Più a fondo guardi, più chiaro diventa. Il progetto viene sempre più inquadrato come parte di una spinta verso un'infrastruttura digitale più ampia, e il Sign Protocol sembra essere lo strato destinato a rendere le affermazioni, le approvazioni e le azioni onchain effettivamente verificabili in un modo che regge nel tempo.

Questa è la parte che trovo interessante.

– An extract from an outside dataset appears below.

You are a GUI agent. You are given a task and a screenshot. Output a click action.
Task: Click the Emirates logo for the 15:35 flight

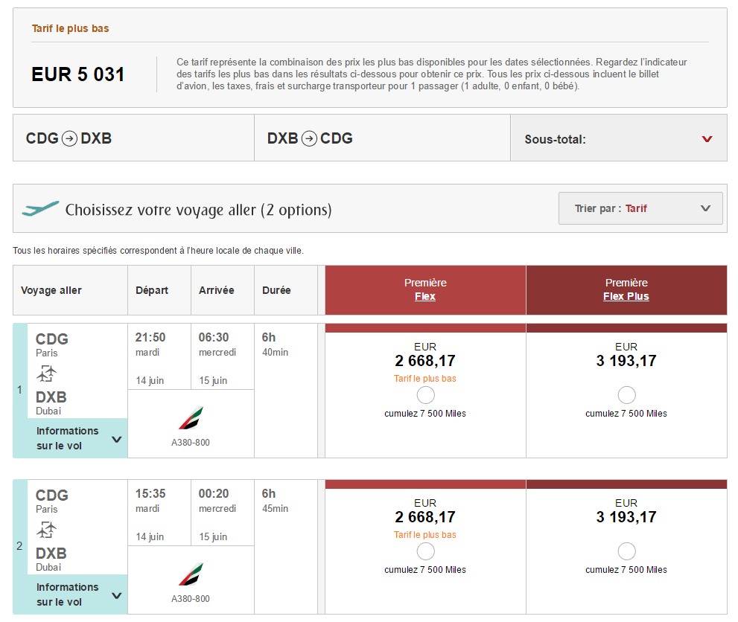point(191,574)
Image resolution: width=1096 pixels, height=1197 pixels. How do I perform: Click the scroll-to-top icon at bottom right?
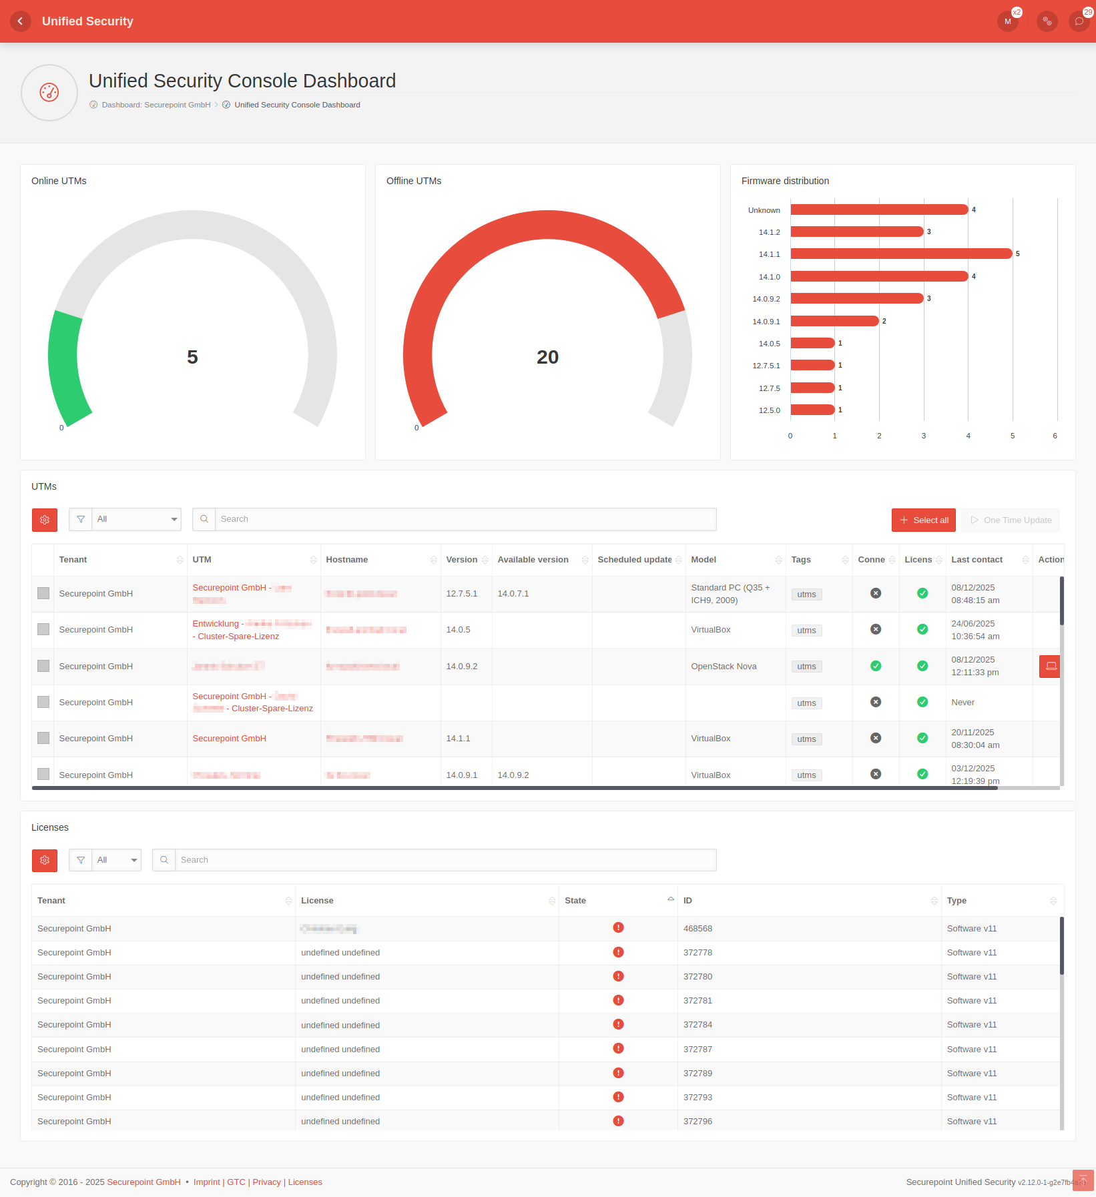1083,1180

Molti progetti crypto vendono una grande narrativa. Sign sta facendo qualcosa di più specifico. Sta cercando di costruire le basi per registrare ciò che è accaduto, chi l'ha autorizzato e in quali condizioni. Questo potrebbe non sembrare entusiasmante a una prima lettura, ma è una scelta di design molto più seria rispetto alla solita conversazione incentrata sull'identità o sul token.

Ciò che mi colpisce è quanto sia facile trascurare questo tipo di infrastruttura all'inizio. Non è rumorosa, non è teatrale e non attira naturalmente l'attenzione come fanno gli asset speculativi.

Ma nel crypto, gli strati silenziosi sono spesso quelli che contano di più una volta che tutto inizia a dipendere da essi.